Hologres in 20 Minutes


This tutorial requires a database and table to load and query data. Creating Hologres objects requires a user with a role with the necessary access control permissions.

In addition, psql (PostgreSQL Client) of PostgreSQL version 11 or above is required to execute the SQL statements in the tutorial. Please search online and see how to install psql in your machine, whether it’s MacOS, Linux, Windows, etc.

Download Sample Data Files

Download the set of sample data files by clicking getting-started.zip, or right-click the file and save the link/file to your local file system.

Unpack the sample files in any location. However, we recommend using the directories referenced in the tutorial examples:

Linux/macOS: /tmp

Windows: C:\temp

The sample files include randomly generate customer data in CSV format with a few records each. The delimiter between each field is the comma (,) character.

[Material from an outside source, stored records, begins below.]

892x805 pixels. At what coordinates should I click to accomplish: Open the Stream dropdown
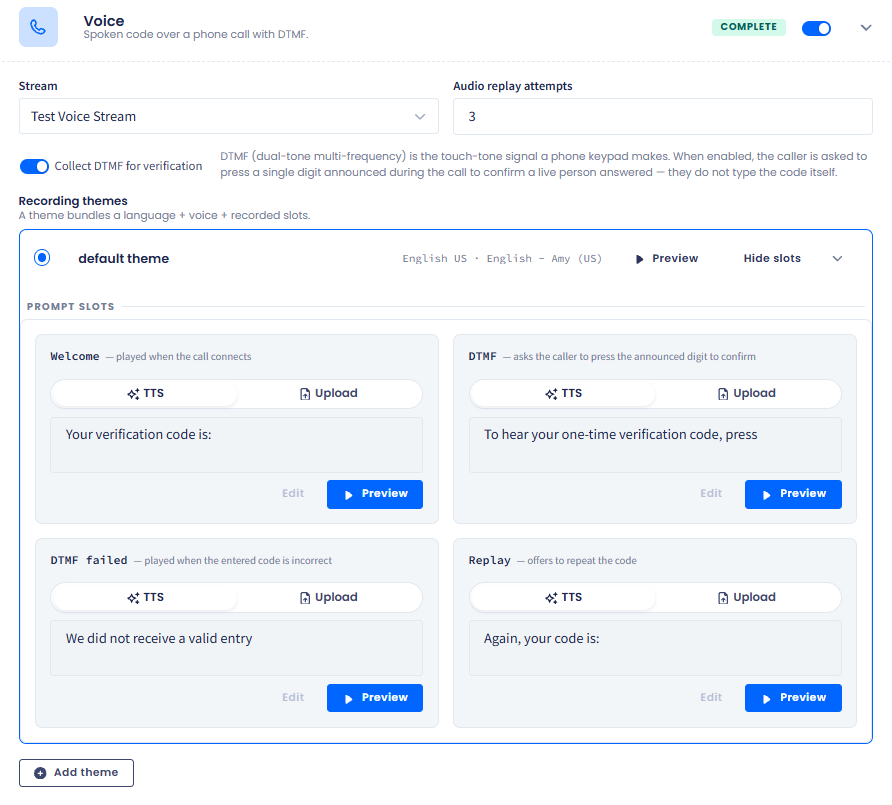click(229, 117)
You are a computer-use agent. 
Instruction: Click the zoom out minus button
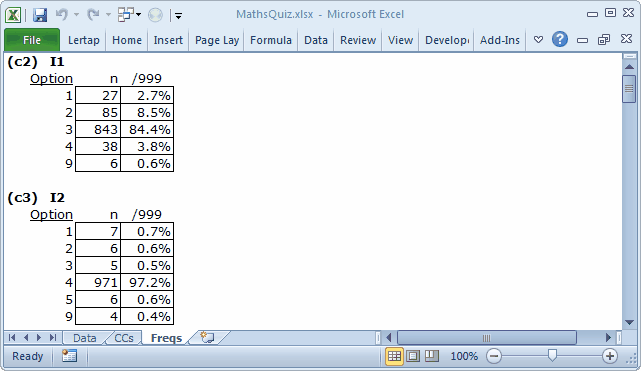click(x=494, y=356)
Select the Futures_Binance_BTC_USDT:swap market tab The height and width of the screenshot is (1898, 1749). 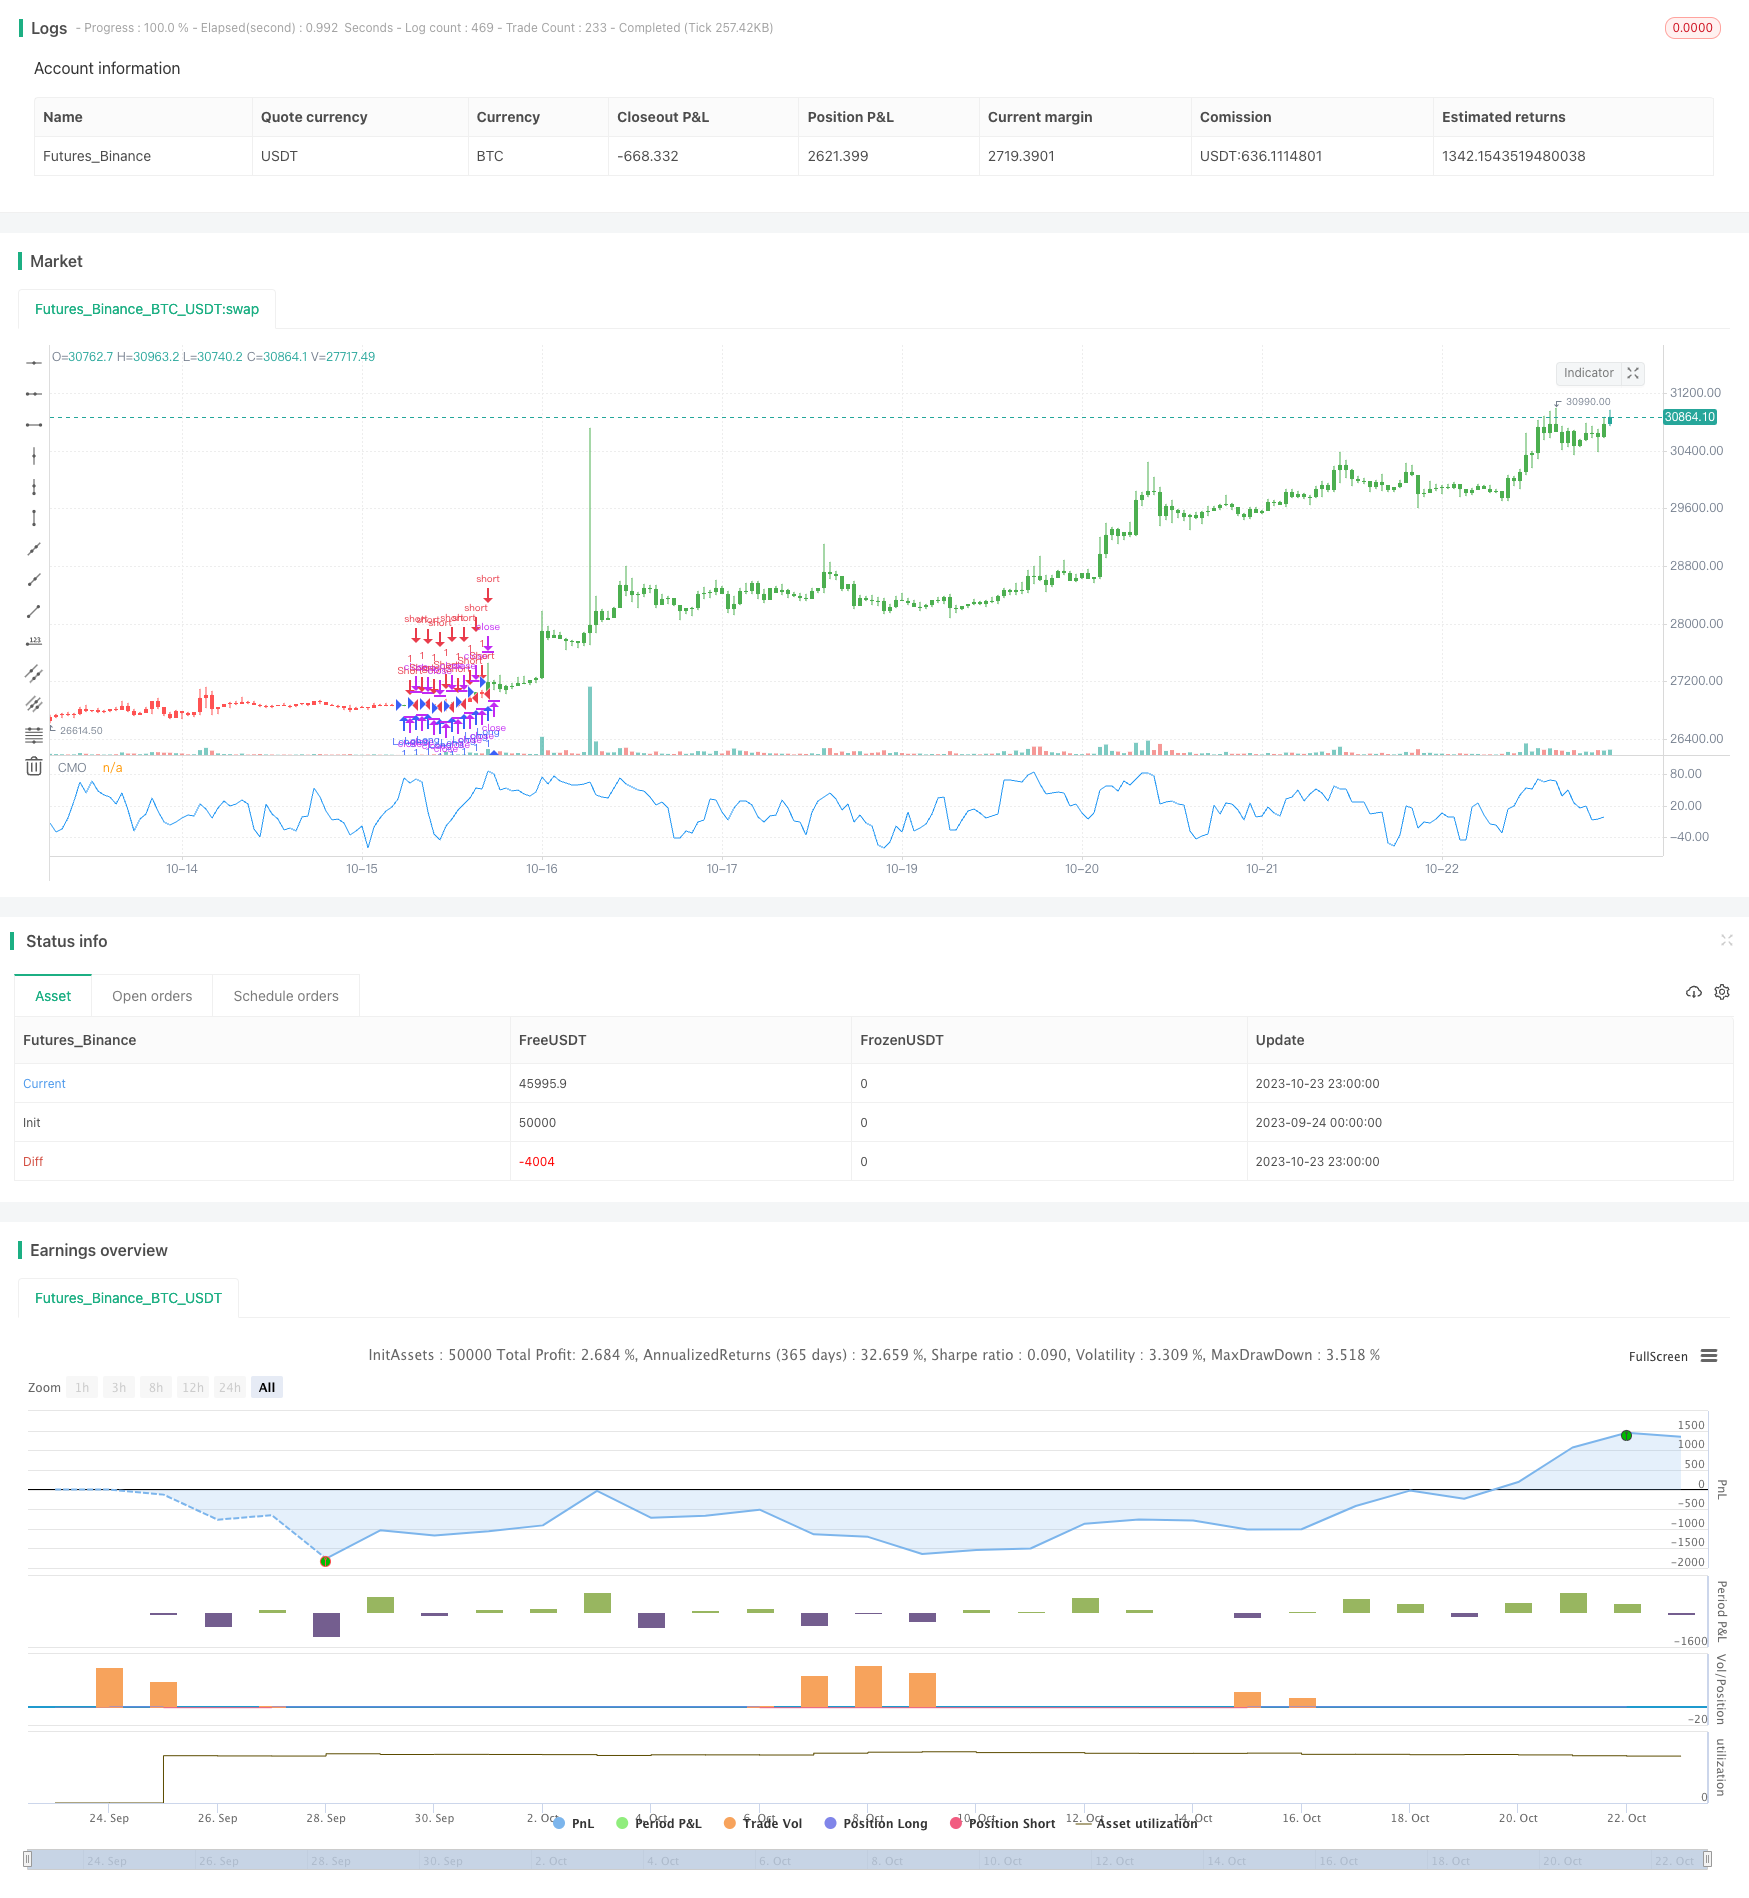(x=147, y=309)
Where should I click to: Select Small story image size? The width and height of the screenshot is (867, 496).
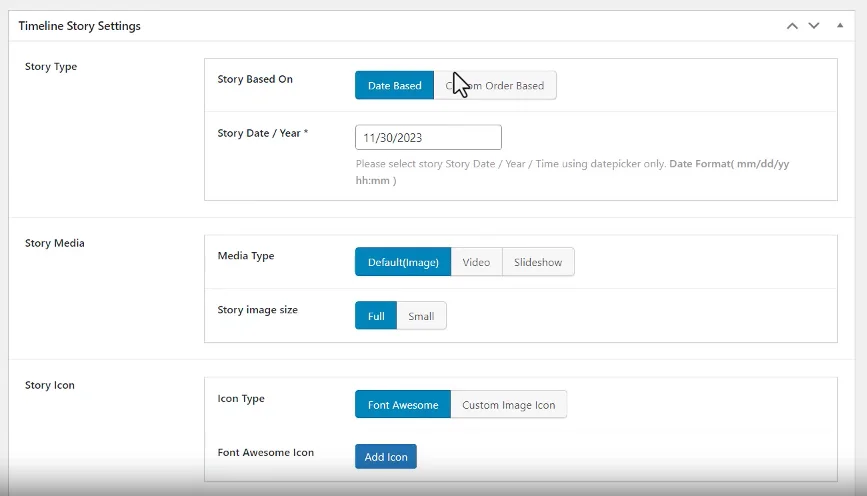pos(421,316)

Log into Hologres via psql

  1. Open a terminal windoww
  2. Start psql as
PGPASSWORD=<password/access_key> psql -U <username/access_id> -h <hostname> -p <port> -d postgres

*Note: PostgreSQL instance always comes with a built-in database “postgres”.

Create Hologres Objects

  1. Create a Database
create database quickstart;

Note that you do not need to create a schema in the database because each database created in Hologres/Postgres contains a default schema named public.

  1. Reconnect to the new Database



to quit the connection and reconnect to the newly created database quickstart with

PGPASSWORD=<password/access_key> psql -U <username/access_id> -h <hostname> -p <port> -d quickstart

Note that this time the parameter following -d should be quickstart rather than postgres.

This reconnection is necessary since psql doesn’t allow users to switch databases.

  1. Create a Table
create table customers (
	  first_name text,
	  last_name text,
	  email text,
	  address text,
	  city text,
	  registration_date date

Note that the number of columns in the table, their positions, and their data types correspond to the fields in the sample CSV data files that you will be staging in the next step in this tutorial.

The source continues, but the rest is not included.